Emulation for AI: Part Two

By Paul Dempsey |  2 Comments  |  Posted: January 28, 2019
Topics/Categories: EDA - IC Implementation  |  Tags: , , , , , , , , , , , , , ,  | Organizations: , , ,

Paul Dempsey is editor-in-chief of Tech Design Forum

The first part of this feature discussed the trends causing AI companies to move from generic processors to their own ASICs or toward the use of still more focused platforms. This second article looks at what led Wave Computing, a pioneer in dedicated AI silicon – to adopt emulation during the development of its ‘dataflow processing unit’.

Scalability is key to artificial intelligence (AI). According to open.ai, deep neural networks (DNNs) are doubling their performance demands every three-and-a-half months, compared to the 18 months of Moore’s Law.

At the same time, some applications are already beginning to strain the GPU-based AI processors that dominate AI silicon today. An analysis by Moore Insights & Strategy (MI&S) cites the examples of reinforcement learning for visual recognition and natural language processing as fields “where accelerators sometimes struggle with more than a few nodes”. Fragmentation in AI use-cases is thought likely to provide further examples.
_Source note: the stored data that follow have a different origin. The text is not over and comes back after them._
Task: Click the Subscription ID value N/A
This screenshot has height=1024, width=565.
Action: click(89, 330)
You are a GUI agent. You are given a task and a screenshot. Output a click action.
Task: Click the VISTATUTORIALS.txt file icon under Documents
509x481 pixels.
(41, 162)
Wave Computing and the AI dataflow processing unit

Wave Computing is a high profile Silicon Valley AI startup. It recently closed an $86M venture capital funding round and has open-sourced the MIPS processor instruction set architecture, which it acquired in 2018. Its main IP, however, is a dataflow processing unit (DPU), the basis for chips which it is now offering under early access for AI applications at the server, enterprise and edge levels (a further reflection of how AI processing is itself being distributed as applications proliferate).
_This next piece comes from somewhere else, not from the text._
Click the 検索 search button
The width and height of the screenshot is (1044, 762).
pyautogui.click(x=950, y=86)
The DPU has been designed to harmonize with the dataflow graph of a DNN. In a paper commissioned by Wave, MI&S describes the core processor architecture:

“The company’s implementation of a dataflow architecture seems to present an elegant alternative to train and process DNNs for AI, especially when models require a high degree of scaling across multiple processing nodes. Instead of building fast parallel processors to act as an offload math acceleration engine for CPUs, this dataflow machine directly processes the flow of data of the DNN itself. The CPU is only used as a pre-processor to initiate runtime, not as a workload scheduler, parameter server, or code/data organizer.”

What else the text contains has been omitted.